A loss of a spouse and staying in bed for 6 months.
A place I could not seem to care about anything at all.
Why can nobody see me?

One night I fixed myself, a simple simple meal.
It was cold and dark outside, and I was so cozy.
I noticed! I was so grateful,
for the simple meal, the coziness,
Comfort in my own company,
I noticed.

I noticed small blessings, my plant was still thriving,
My CD still worked and I played just the right tone, for my shattered self.

I noticed the seasons, going by, and the time I spent with myself,
and what brought me, joy, and I did more of that.

I learned to play again, I danced in my apartment, by myself.
Such small things, such huge impact.

Keeping not just food, but yummies, in my fridge. Everything I owned was negotiable, except my linen sheets! And one painting.

I used up my energy foolishly and what was curated energy?

I lived my way to my own answers. It has been seven years.

I am old now, not young. I am so encouraged by the youth of today, so much healing so much healthy expenditures of energy. So much healthy self care, balanced, and whole. I salute you!

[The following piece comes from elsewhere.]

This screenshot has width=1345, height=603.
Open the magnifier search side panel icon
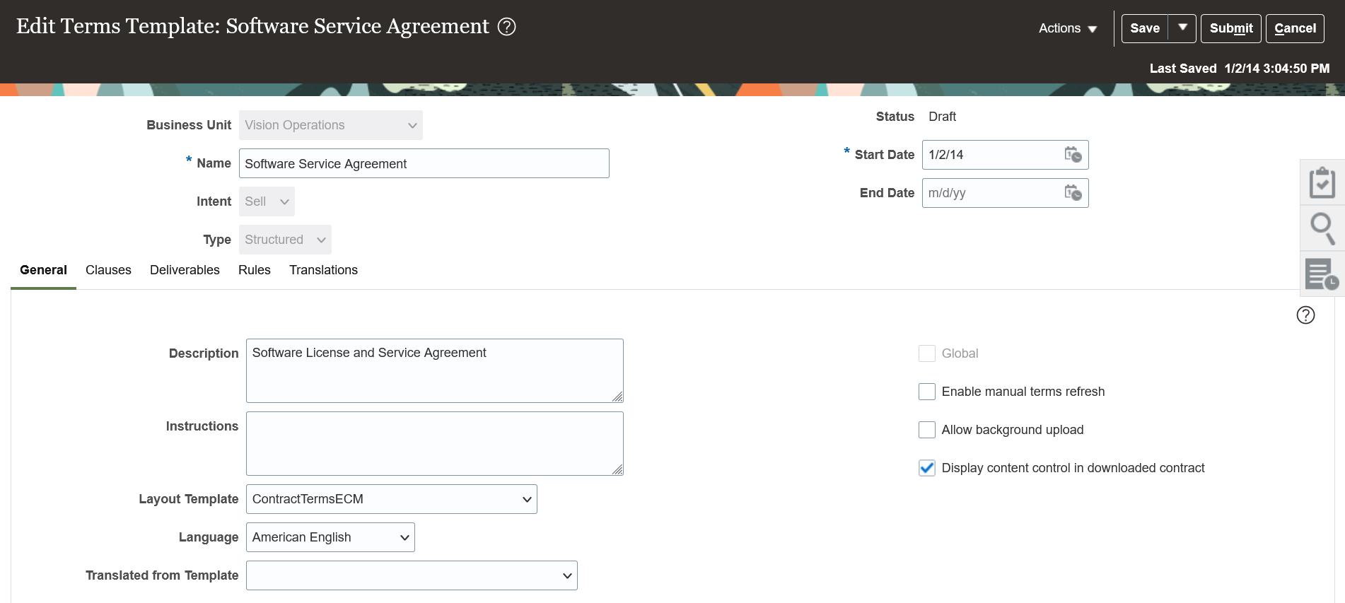(1322, 228)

janise cross Jun 4, 2019 12:24pm

OMG. Elizabeth Gordon. You just NAILED it woman!! I am going to print this out and make wall paper out of it to paste wall to wall all over my house!! LOL. Well. That might be a bit extreme… But really-i will read this often to remember. This article knocked it out of the park. Thank you. 🙂

Erin Lehn Floresca Jun 3, 2019 3:00pm

Beautiful article! Truly resonates with me at this very moment!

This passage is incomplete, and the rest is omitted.